__EXERCISE REQUIREMENTS__.
Write out the following listing's lines from the one with "This screenshot has width=1568, height=744." to the one with "Task: Focus the Tracking ID text field", exactly, with both included and no others.

··· INPUT FOR THIS TASK ···

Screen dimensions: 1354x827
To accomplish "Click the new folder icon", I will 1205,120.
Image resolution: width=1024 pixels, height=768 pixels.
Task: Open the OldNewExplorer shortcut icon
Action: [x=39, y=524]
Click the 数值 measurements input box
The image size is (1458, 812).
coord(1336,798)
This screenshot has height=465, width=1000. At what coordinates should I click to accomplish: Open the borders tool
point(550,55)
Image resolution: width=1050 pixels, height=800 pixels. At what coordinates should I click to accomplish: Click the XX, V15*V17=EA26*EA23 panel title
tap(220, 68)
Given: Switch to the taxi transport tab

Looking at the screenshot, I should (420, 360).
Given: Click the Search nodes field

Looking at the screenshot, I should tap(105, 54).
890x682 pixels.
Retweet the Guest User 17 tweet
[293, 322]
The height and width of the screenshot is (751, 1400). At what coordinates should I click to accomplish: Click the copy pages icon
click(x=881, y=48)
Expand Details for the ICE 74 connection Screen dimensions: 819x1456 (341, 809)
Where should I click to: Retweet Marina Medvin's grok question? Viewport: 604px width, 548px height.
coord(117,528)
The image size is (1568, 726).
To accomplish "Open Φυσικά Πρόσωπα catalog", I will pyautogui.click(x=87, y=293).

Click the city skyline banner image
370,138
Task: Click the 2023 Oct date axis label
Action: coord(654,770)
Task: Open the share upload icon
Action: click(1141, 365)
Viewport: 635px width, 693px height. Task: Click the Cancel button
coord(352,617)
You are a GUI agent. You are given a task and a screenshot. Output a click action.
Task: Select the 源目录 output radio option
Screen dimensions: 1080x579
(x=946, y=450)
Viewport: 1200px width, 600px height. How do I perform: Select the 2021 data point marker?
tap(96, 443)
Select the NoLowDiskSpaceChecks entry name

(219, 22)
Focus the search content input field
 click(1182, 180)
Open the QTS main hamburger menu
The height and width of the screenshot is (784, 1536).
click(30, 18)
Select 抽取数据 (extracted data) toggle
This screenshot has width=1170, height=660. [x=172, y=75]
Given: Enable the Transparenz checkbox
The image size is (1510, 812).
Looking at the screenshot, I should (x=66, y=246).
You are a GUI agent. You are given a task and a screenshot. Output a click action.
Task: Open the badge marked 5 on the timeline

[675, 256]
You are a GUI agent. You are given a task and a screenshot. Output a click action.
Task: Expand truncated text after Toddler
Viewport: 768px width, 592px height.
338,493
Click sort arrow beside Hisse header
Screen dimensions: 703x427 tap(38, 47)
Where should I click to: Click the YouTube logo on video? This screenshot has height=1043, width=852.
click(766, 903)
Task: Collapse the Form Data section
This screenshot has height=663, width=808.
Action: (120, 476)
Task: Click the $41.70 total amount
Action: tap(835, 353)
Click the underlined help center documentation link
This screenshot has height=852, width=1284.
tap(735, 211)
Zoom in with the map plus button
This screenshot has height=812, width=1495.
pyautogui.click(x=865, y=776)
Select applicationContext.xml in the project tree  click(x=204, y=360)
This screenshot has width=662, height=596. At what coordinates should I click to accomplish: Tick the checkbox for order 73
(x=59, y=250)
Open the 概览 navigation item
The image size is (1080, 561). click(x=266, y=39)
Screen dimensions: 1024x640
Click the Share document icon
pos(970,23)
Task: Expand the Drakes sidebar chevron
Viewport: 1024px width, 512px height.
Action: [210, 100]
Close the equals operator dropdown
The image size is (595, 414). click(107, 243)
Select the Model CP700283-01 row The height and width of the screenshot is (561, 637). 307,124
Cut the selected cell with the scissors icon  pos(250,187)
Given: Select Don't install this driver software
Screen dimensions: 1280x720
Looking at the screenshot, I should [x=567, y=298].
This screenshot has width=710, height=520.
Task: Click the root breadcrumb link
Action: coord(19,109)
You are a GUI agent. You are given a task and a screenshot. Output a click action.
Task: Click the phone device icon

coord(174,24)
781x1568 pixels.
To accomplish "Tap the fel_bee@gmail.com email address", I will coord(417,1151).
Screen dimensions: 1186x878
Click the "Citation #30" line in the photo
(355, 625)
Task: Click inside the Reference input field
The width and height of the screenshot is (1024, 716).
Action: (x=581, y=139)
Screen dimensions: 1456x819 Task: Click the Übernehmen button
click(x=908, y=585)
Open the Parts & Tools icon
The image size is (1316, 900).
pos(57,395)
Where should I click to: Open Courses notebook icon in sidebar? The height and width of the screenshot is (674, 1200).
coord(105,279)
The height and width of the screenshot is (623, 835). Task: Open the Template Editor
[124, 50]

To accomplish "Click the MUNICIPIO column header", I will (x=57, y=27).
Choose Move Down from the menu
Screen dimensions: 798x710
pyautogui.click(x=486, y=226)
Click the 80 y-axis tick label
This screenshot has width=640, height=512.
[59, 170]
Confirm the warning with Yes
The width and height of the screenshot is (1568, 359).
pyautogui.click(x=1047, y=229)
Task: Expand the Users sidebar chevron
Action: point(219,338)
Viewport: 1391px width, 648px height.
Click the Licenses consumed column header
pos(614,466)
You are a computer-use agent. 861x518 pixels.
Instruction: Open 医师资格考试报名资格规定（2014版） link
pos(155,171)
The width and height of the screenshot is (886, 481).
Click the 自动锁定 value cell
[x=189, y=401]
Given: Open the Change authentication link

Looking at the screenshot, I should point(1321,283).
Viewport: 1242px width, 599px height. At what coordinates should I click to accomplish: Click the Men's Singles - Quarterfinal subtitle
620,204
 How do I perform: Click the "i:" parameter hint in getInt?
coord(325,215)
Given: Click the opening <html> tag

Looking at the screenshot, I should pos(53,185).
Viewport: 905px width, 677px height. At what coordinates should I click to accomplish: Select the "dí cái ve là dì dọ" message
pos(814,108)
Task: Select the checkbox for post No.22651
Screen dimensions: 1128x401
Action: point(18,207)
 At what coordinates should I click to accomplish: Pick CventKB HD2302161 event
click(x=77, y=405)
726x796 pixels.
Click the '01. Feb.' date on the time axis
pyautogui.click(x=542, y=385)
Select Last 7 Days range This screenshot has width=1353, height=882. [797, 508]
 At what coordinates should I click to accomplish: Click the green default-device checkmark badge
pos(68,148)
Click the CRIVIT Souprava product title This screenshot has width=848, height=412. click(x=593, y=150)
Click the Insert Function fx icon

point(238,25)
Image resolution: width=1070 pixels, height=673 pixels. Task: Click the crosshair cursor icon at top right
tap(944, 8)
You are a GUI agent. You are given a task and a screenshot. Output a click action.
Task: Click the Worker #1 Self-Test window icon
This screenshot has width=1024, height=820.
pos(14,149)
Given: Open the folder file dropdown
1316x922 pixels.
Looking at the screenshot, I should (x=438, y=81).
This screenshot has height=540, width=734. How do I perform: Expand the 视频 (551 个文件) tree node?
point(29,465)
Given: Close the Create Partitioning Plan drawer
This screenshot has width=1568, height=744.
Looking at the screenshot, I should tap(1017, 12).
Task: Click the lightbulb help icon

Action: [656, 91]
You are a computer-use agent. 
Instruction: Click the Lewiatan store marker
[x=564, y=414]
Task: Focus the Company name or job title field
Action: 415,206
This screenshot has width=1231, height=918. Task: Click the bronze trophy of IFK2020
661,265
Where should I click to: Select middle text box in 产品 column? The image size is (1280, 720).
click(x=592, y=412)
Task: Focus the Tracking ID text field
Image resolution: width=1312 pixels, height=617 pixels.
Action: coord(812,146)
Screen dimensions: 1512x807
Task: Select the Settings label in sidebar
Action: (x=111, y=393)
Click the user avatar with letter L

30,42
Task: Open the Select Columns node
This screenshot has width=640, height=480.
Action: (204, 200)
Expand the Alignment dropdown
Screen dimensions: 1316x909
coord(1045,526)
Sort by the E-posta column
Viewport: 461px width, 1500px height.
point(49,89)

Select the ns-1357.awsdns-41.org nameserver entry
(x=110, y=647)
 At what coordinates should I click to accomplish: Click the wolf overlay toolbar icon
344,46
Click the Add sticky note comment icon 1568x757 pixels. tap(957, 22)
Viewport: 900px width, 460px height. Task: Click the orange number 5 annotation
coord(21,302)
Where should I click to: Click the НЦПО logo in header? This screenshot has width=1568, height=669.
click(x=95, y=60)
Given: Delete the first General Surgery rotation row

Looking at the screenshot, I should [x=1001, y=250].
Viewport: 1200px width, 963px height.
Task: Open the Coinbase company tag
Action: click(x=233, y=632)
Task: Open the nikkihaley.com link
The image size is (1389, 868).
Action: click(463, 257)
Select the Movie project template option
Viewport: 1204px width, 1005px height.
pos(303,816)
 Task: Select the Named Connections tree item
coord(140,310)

···

__RESPONSE AREA__.
This screenshot has width=1568, height=744.
Looking at the screenshot, I should tap(1017, 12).
Task: Click the lightbulb help icon

Action: [656, 91]
You are a computer-use agent. 
Instruction: Click the Lewiatan store marker
[x=564, y=414]
Task: Focus the Company name or job title field
Action: 415,206
This screenshot has width=1231, height=918. Task: Click the bronze trophy of IFK2020
661,265
Where should I click to: Select middle text box in 产品 column? The image size is (1280, 720).
click(x=592, y=412)
Task: Focus the Tracking ID text field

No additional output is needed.